Fed Chair Janet Yellen Discusses Continuing Wealth Inequality in the United States

In a recent address to the Conference on Economic Opportunity and Inequality, chairwoman of the Federal Reserve Janet Yellen portrayed the stark inequalities growing within American society.

2 minute read

October 19, 2014, 5:00 AM PDT

By Maayan Dembo @DJ_Mayjahn


As discussed by John Cassidy in The New Yorker, Janet Yellen's opening remarks to a conference in Boston were entirely devoted to outlining inequalities in the United States. As Yellen stated, "It is no secret that the past few decades of widening inequality can be summed up as significant income and wealth gains for those at the very top and stagnant living standards for the majority. I think it is appropriate to ask whether this trend is compatible with values rooted in our nation’s history, among them the high value Americans have traditionally placed on equality of opportunity."

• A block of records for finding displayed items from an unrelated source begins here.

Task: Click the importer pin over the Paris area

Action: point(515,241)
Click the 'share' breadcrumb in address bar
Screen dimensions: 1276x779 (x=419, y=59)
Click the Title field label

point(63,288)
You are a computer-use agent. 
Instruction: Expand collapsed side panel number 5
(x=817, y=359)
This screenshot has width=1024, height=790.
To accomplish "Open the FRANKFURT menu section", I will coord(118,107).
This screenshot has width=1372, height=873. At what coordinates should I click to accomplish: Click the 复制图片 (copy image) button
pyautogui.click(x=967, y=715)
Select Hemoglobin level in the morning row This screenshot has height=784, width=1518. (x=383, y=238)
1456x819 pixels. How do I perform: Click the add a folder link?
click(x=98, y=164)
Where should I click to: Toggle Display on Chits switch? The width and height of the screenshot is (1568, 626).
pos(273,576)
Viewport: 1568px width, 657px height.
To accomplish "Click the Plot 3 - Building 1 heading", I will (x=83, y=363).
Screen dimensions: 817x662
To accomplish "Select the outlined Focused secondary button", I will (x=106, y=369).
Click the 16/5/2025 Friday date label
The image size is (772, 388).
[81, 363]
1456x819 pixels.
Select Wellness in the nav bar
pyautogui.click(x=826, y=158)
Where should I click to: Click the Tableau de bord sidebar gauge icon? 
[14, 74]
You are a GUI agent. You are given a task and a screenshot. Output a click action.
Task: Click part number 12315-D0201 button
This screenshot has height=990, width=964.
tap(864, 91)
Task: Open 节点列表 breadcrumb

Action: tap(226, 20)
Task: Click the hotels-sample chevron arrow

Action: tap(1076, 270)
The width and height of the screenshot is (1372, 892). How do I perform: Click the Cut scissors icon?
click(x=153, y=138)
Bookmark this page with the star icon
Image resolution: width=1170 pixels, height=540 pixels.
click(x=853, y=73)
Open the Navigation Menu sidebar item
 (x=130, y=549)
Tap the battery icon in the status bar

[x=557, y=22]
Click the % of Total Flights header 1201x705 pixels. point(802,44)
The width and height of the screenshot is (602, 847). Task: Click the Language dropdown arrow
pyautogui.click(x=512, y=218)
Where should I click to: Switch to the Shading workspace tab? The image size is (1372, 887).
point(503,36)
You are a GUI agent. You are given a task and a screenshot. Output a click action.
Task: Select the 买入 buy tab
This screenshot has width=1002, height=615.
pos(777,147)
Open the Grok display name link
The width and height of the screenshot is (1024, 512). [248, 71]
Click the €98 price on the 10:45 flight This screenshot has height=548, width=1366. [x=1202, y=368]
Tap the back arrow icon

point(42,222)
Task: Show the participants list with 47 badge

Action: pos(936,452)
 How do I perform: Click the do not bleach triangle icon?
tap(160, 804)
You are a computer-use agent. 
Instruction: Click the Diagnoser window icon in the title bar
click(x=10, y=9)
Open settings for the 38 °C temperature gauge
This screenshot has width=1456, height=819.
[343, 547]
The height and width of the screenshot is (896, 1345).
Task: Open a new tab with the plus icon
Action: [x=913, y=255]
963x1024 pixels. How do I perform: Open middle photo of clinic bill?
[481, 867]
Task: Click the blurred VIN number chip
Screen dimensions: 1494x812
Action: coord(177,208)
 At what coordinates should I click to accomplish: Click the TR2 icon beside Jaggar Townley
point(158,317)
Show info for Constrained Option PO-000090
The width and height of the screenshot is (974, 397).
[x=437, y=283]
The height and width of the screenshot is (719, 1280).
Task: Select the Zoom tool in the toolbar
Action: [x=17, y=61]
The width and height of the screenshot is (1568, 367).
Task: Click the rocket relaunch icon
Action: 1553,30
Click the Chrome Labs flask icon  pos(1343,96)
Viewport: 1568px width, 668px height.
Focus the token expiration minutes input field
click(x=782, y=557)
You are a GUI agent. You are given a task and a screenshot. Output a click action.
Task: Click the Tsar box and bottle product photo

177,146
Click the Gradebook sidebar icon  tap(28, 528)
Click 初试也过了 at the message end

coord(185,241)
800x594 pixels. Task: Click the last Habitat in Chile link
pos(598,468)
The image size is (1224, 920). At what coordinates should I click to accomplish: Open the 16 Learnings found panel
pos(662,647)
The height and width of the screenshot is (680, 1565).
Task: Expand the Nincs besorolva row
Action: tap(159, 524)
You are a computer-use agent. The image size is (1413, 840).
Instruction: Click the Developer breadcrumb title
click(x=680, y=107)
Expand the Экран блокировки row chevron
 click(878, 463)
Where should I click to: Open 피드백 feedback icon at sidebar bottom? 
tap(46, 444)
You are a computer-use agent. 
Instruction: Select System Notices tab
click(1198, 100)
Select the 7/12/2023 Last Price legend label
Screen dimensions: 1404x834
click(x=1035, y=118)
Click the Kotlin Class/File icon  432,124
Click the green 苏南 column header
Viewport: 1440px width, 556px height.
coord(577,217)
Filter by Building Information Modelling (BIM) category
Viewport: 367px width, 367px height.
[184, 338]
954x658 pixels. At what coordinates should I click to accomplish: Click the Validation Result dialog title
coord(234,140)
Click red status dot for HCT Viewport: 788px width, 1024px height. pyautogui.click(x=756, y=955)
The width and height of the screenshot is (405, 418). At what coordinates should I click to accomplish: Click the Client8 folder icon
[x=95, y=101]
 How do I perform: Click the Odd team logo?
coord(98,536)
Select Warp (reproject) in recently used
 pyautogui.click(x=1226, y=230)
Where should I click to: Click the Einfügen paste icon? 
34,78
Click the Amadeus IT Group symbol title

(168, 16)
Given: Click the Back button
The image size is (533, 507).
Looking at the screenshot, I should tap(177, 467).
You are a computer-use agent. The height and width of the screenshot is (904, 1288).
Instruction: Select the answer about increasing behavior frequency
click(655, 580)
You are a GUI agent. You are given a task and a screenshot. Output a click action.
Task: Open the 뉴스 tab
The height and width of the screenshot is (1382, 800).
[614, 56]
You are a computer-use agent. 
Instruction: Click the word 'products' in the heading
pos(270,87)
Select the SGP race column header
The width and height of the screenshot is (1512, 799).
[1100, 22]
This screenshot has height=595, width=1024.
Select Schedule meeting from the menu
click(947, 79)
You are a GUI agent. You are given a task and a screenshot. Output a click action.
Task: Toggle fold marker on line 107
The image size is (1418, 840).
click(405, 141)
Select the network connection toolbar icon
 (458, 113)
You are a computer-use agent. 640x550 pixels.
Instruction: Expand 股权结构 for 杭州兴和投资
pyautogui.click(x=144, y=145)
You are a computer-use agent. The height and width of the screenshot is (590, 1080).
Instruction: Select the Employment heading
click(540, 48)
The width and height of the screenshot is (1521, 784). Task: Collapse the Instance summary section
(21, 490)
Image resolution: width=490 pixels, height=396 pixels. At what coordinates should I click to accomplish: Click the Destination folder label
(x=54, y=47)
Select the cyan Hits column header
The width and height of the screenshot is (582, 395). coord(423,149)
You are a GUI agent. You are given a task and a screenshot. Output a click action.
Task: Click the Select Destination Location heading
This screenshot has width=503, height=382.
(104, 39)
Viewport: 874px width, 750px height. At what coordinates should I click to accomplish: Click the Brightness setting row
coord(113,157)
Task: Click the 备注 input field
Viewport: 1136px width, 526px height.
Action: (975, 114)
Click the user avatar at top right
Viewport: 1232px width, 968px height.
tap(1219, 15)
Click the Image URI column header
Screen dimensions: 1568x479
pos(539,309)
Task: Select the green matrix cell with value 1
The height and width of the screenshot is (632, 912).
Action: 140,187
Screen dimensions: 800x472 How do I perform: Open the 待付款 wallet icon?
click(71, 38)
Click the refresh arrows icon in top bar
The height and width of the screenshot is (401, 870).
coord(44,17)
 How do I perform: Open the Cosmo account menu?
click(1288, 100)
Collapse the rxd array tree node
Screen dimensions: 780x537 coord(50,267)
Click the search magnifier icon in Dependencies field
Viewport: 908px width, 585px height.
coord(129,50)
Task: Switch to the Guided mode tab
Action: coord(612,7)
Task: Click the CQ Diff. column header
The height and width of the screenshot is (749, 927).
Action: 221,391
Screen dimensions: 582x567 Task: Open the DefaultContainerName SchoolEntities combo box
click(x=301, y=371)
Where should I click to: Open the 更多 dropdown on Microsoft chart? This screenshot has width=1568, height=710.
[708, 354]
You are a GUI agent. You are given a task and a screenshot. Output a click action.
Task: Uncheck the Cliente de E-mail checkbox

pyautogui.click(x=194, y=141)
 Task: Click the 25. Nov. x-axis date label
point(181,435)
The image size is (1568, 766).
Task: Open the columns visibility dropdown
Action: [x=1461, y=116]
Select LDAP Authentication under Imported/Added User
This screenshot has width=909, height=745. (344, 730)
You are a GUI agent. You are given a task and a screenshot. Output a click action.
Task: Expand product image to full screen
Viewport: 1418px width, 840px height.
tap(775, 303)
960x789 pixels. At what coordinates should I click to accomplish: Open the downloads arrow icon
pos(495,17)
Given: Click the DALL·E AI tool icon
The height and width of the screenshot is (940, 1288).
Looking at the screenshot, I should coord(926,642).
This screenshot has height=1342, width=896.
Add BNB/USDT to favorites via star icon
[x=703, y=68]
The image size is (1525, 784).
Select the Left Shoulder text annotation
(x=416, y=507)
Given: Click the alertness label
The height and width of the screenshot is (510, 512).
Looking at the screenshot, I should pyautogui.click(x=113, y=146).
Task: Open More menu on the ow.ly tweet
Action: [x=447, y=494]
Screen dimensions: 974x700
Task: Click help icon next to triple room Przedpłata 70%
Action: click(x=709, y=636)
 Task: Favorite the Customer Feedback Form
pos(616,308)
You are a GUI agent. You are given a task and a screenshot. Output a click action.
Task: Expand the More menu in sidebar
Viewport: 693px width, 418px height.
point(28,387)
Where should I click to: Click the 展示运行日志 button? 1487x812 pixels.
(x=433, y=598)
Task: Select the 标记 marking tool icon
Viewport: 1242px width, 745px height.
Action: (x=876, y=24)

While the Great Recession had a sharp impact on top incomes as a result of the declining stock market, those inequalities since then have resumed widening, with 2013 inequality levels at nearly those of peaking pre-recession times. As Cassidy writes, "Turning to wealth, which includes financial assets, real estate, and durable goods, such as cars, Yellen noted that the pattern was the same—except the increase in inequality had been even more stark. In 1989, the richest five per cent owned fifty-four per cent of over-all wealth. By 2010, that figure had risen to sixty-one per cent. And by 2013, it had reached sixty-three per cent."

In addition to touching on the net worth (debts, and mortgage debts subtracted from the summed value of all assets a family owns) of top Americans, Yellen discussed how "[i]n 2013, the average net worth of the sixty-two million households in the bottom half of the distribution was eleven thousand dollars."

Yellen went on to describe how the entrepreneurial spirit of America leads to people founding their own businesses, and moving up the income distribution, is also in trouble, "it appears that it has become harder to start and build businesses... The pace of new business creation has gradually declined over the past couple of decades... [and] may well threaten what I believe likely has been a significant source of economic opportunity for many families below the very top in income and wealth."